Conte sua história › Fernanda Takai › Minha história
As pessoas me perguntavam qual é a diferença de ter avós japoneses. Eu dizia que, antes de serem meus avós japoneses, eles eram meus avós paternos simplesmente. Claro que quando eu passava um tempo na casa deles, tinha uma aura toda diferente, de comida, de decoração da casa, de hábitos, do banho do ofurô, mas isso para mim era tão normal. Boa parte das minhas férias eu passava em São José dos Campos (SP) com meus avós. Lá eu fazia um mergulho neste universo deles. Só com o tempo eu percebi que eu convivi muito com a minha família japonesa e fui assimilando e, ao mesmo tempo, achando isso tranqüilo e natural, como é no Brasil essa mistura das raças.
Era só estar de férias para todo mundo ir para a casa dos meus avós. Tinha todo um ritual, de acordar, tomar café todo mundo junto, fazer comida, acompanhar os avós no mercado, ajudar a picar verdurinhas (ouça o áudio em que Fernanda conta mais detalhes sobre as suas férias).
Os meus avós eram muito carinhosos com os netos. Quando eles sabiam que a gente ia chegar, só faziam as comidas que a gente gostava, comidas japonesas! Eu adorava sukiyaki, meu avô sempre fazia para mim. E a minha avozinha também separava o travesseirinho da cor que eu gostava, tudo bonito, cheiroso.

= Pedido 1 =
Reescreva todos os registros como uma tabela em Markdown com as colunas Nº e Linha, uma linha por registro, sem as linhas em branco. Deixe as imagens fora da resposta.
O relato e os registros vêm de fontes diferentes.

= Extrato de dados =
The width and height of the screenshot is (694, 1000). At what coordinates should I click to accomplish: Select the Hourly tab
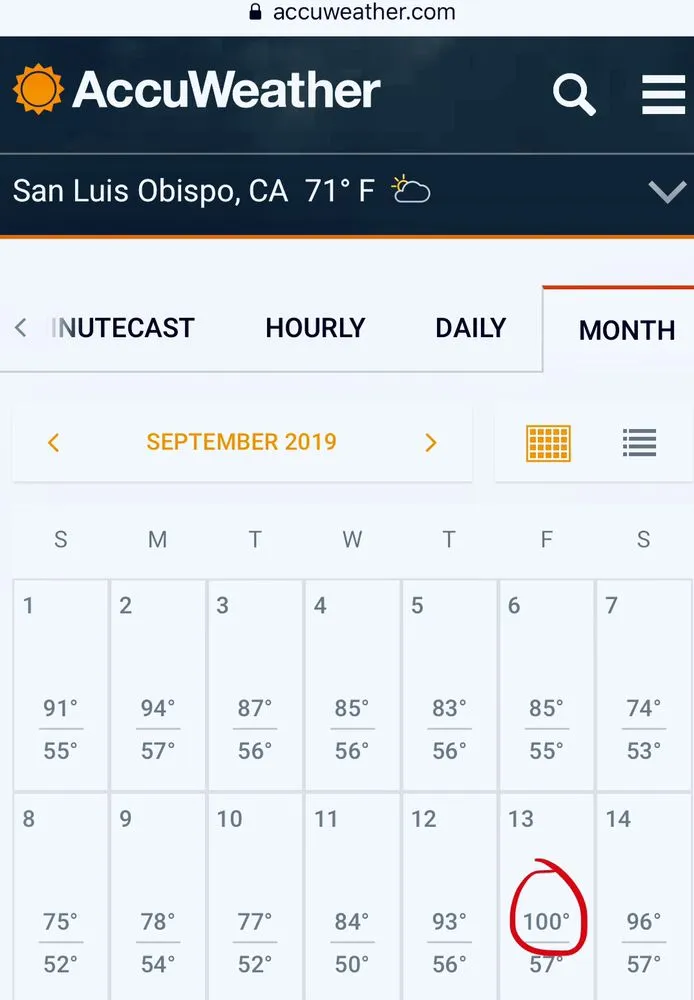tap(315, 328)
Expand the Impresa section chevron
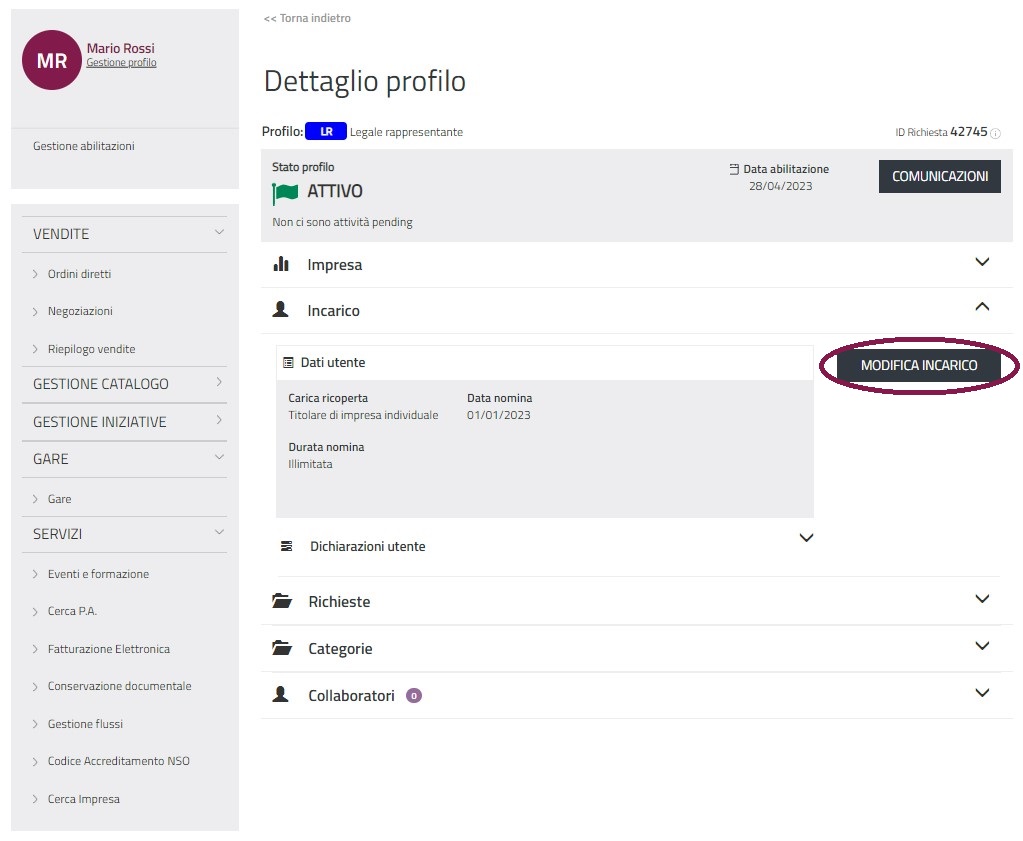This screenshot has height=841, width=1023. coord(982,263)
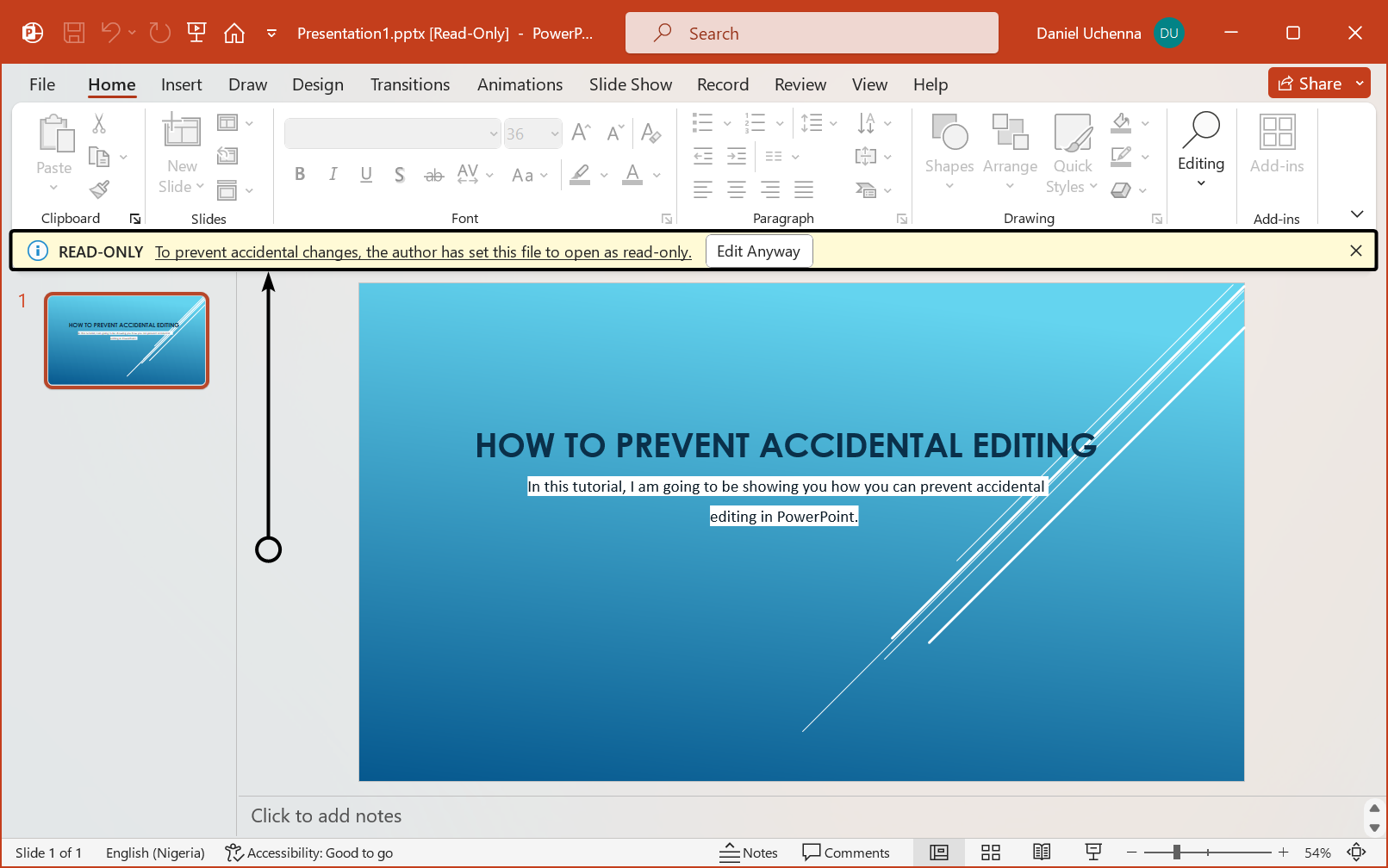Viewport: 1388px width, 868px height.
Task: Follow the read-only explanation link
Action: click(423, 251)
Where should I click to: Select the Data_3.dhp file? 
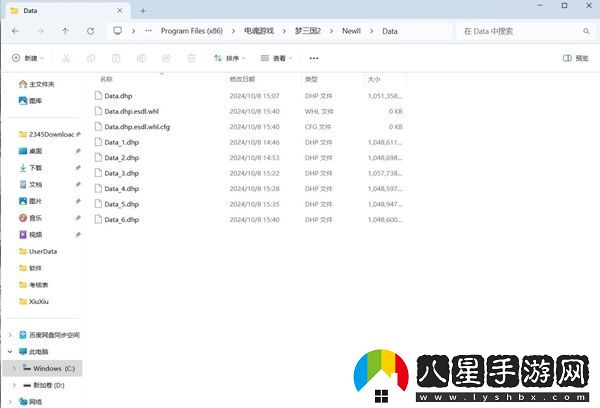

= Pedido 2 =
Repita sem alterações a parte do relato sobre os avós japoneses entre "Era só estar" e "tudo bonito, cheiroso.", inclusive.

= Resposta esperada 1 =
| Nº | Linha |
|---|---|
| 1 | The width and height of the screenshot is (694, 1000). At what coordinates should I click to accomplish: Select the Hourly tab |
| 2 | tap(315, 328) |
| 3 | Expand the Impresa section chevron |
| 4 | This screenshot has height=841, width=1023. coord(982,263) |
| 5 | Viewport: 1388px width, 868px height. |
| 6 | Task: Follow the read-only explanation link |
| 7 | Action: click(423, 251) |
| 8 | Where should I click to: Select the Data_3.dhp file?  |

= Resposta esperada 2 =
Era só estar de férias para todo mundo ir para a casa dos meus avós. Tinha todo um ritual, de acordar, tomar café todo mundo junto, fazer comida, acompanhar os avós no mercado, ajudar a picar verdurinhas (ouça o áudio em que Fernanda conta mais detalhes sobre as suas férias).
Os meus avós eram muito carinhosos com os netos. Quando eles sabiam que a gente ia chegar, só faziam as comidas que a gente gostava, comidas japonesas! Eu adorava sukiyaki, meu avô sempre fazia para mim. E a minha avozinha também separava o travesseirinho da cor que eu gostava, tudo bonito, cheiroso.